In the late 80s, people needed to buy commercial compact discs (CDs) and a CD player to listen to music. Today, a phone with a mobile music app is all what’s needed. Technology changed the way music is produced and consumed.
This is possible thanks to the creation of streaming platforms like Spotify. Launched by Daniel Ek in 2008, this Swedish digital platform connects the supply in the music industry (artists) and the demand (subscribers) by gathering 140 million active users and over 30 million songs (“Spotify,” 2018). Most of the basic features are free (limited mobile listening with shuffle-only mode) while other features are not (enhanced sound quality and listening offline with no ads) (Swanson, 2013, p. 2). The increasing popularity of Spotify participated to the transition from the physical music format towards the online streaming format, which makes the files easier to share. (“Global Investor 2.
15 – The Sharing Economy – Credit Suisse Publications,” n.d., p.
20) Their intangibility impacted significantly the way people in the music industry make profits. Its disruptive potential attracted criticism from the artists and created a lot of controversy between researchers on the subject. In this paper will be discussed the extent to which Spotify affects the artist revenues A literature review will be used to answer this research question. This literature will consist of academic articles on the effects of digitalization, its effects on the music industry..
and how Spotify participates to the sharing economy. This will be complemented by the second section with a discussion about the digital piracy danger related to the app and in what way did Spotify impacts artists revenues.
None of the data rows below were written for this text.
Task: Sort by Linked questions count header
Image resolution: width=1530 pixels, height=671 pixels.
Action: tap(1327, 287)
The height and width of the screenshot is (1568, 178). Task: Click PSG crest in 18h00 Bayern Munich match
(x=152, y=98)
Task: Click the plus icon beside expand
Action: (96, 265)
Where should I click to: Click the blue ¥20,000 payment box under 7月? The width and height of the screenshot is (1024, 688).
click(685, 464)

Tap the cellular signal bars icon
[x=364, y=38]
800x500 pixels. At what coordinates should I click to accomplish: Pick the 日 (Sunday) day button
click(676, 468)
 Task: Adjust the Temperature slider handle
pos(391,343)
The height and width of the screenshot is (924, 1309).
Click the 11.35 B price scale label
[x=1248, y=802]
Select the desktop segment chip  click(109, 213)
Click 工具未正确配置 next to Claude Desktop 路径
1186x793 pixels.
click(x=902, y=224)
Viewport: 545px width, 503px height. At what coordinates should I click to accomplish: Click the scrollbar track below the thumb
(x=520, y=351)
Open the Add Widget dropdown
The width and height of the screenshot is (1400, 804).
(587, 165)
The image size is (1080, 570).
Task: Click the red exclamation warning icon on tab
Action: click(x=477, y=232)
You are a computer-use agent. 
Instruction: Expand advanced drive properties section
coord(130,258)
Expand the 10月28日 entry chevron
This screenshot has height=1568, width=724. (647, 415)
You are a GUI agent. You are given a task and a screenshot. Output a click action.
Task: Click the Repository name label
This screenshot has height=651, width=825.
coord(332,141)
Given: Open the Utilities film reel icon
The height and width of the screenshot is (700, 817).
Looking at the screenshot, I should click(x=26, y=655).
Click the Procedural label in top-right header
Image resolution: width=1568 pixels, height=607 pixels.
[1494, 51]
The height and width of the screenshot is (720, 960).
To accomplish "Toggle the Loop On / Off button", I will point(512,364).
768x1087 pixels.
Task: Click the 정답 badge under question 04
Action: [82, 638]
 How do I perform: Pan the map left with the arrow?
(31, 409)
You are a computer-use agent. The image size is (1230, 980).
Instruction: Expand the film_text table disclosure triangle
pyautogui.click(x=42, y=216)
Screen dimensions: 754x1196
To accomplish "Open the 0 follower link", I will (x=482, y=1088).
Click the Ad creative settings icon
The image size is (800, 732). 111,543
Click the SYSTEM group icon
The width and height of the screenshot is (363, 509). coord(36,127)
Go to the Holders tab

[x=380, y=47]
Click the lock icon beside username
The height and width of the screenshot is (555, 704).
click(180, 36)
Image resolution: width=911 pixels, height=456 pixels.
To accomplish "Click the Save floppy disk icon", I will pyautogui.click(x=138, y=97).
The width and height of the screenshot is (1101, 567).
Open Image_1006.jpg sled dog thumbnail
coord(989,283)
Digitalization is a technology creation defined as “the practice of moving services and data onto computers and online “. Its application to the music sector refered to “technology diffusion” and had as an effect the creation of digital firms like Spotify (National Academies of Sciences, 2017, p. 22). Spotify is a music aggregator that does not produce any good or service. It contributes to the sharing economy by allowing file sharings (songs) on the platform, between the producers (artist and record labels) and consumers (the subscribers). It is called an ‘interactive streaming mode’ because consumers do not own or buy the music they listen to on the app.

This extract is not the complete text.